PARIS (Reuters) - The French must expect to pay more for its vaunted health system otherwise it will add 29 billion euros a year to the country's public budget deficit by 2010, a study presented to the government on Friday concluded.

Launching the debate on what could be the most controversial welfare reform of President Jacques Chirac's second term, the report slammed inefficiencies that encouraged French doctors and patients alike to waste healthcare resources.

The report by the High Council for the Future of Health Insurance - made up of representatives of trade unions, health funds, medical workers and the private sector - is part of the preparation of healthcare reform legislation due by end-June.

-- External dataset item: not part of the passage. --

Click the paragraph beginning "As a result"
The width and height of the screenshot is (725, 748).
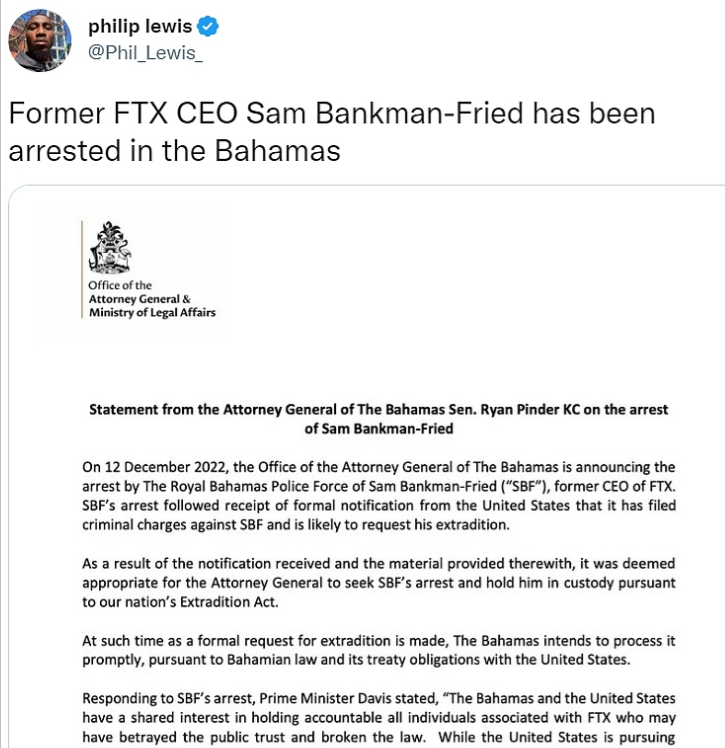pos(378,580)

It follows a one-day warning strike on Thursday by doctors and hospital workers to demonstrate over hospital understaffing and their fears of a creeping privatization of the sector.

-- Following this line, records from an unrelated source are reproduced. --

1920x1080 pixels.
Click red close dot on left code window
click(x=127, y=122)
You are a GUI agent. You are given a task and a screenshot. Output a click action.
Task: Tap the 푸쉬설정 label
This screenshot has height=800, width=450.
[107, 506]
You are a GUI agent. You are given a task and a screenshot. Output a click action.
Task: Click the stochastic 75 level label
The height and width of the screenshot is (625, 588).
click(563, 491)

"The High Council believes that general confusion over who is in charge of what partly explains the excesses and certainly favors them," it said, adding the system was "badly regulated and badly governed."

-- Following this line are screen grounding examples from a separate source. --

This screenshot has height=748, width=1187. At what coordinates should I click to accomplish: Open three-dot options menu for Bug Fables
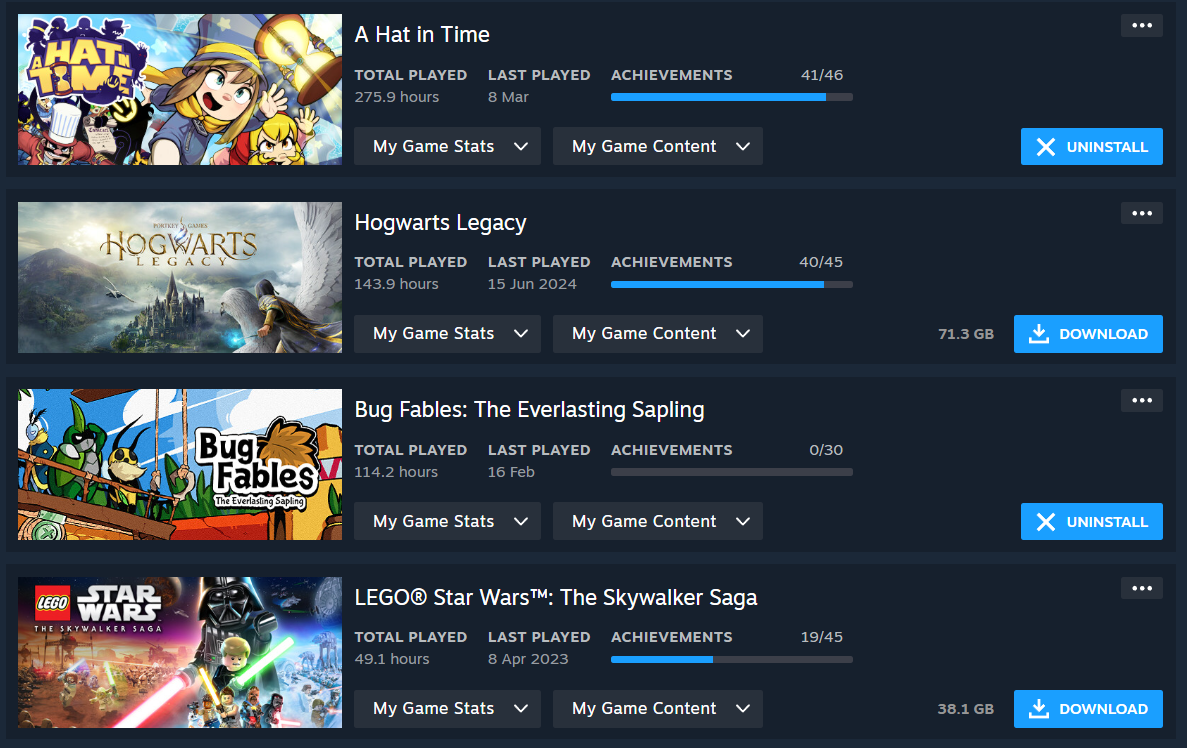pos(1142,400)
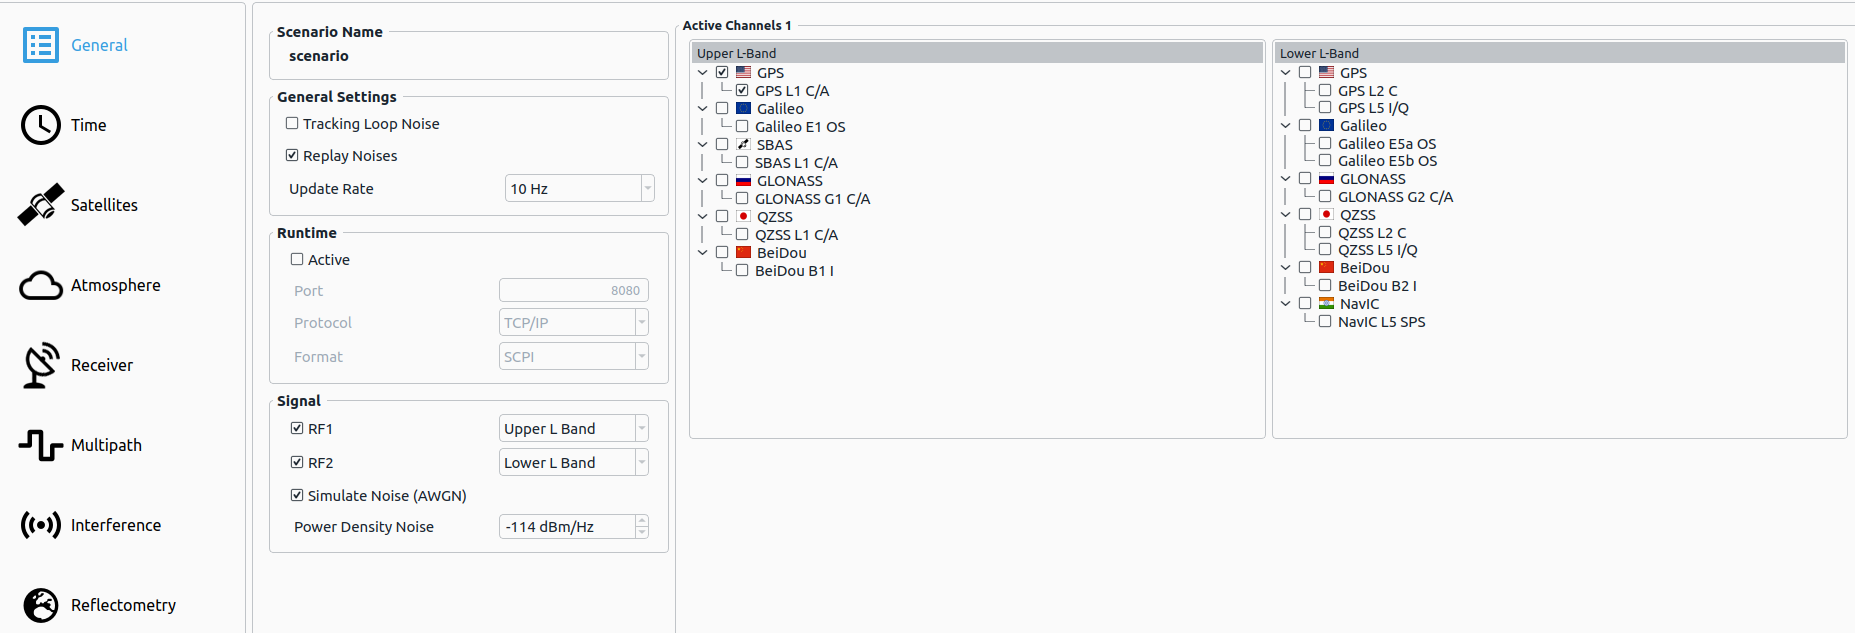The width and height of the screenshot is (1855, 633).
Task: Select the Atmosphere cloud icon
Action: pos(41,285)
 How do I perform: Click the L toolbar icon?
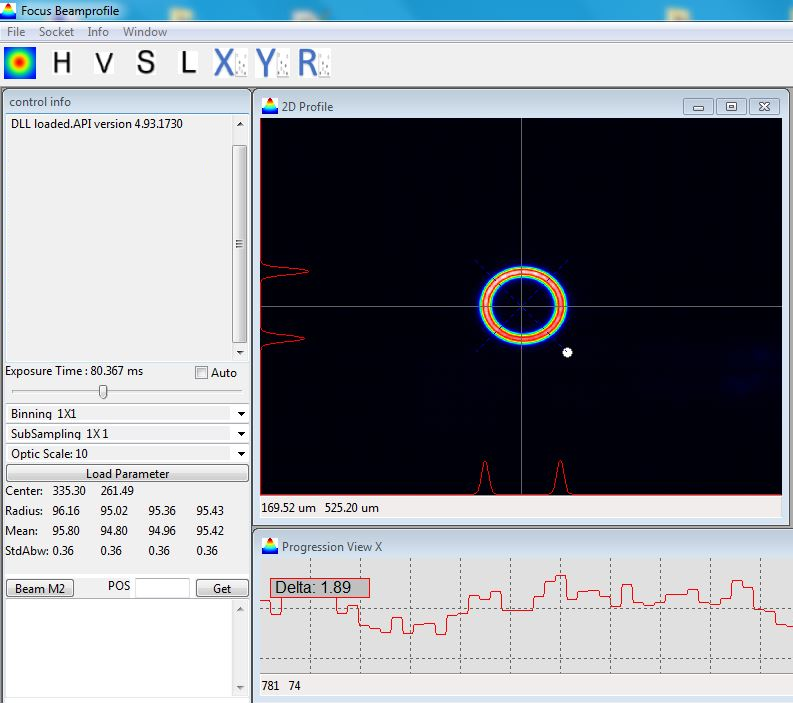click(188, 63)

"Everyone - institutions, healthcare professionals and social security contributors - will have to change their behavior," the report, presented to Health Minister Jean-Francois Mattei, concluded.

Receiving the report, Mattei said the it would form the basis of further consultations within the health sector to be launched next month before legislation is finally drafted.

"I share both (the Council's) concerns and its analysis on what sort of action is required," he added.

French general practitioners prescribe on average 260,000 euros worth of drugs a year. The French consume three times as many antibiotics as their German neighbors, and more than twice as much anti-cholesterol drugs as the British.

The study suggested costs could be recouped by cutting reimbursements given to patients for their prescribed medicines or by increasing revenues raised by the CSG welfare levy, an income-related levy that is widely paid in France.

 

Chirac's government, which was elected on ambitious pledges to cut taxes, has said it would be reluctant to increase the CSG, a move the country's top business lobby also opposed.

"Any tax measure taken would only have the effect of destroying the upturn that is in the offing," said Guillaume Sarkozy of the Medef business group.

Created in 1945, the French healthcare system draws funding from the CSG and other levies on companies and workers. People also subscribe to non-profit health insurance cooperatives known as "mutuelles."

The report said medical advances, the aging population and demand for more costly treatment would mean health spending rising past the current nine percent of gross domestic product, one of the highest levels in the world.

That will mean a healthcare deficit projected at 10.9 billion euros this year rising to 29 billion by 2010 and 66 billion by 2020 if unchecked, it estimated.

The healthcare deficit will account for nearly a fifth of a total public deficit this year that has again put France in breach of euro zone budget rules. Paris has pledged to bring the deficit down to within accepted levels by 2005.

The French have grown used to a level of healthcare that is the envy of many other countries, but medical workers insist there is a growing strain on resources. Some say this was a factor behind the 15,000 deaths in last summer's heatwave.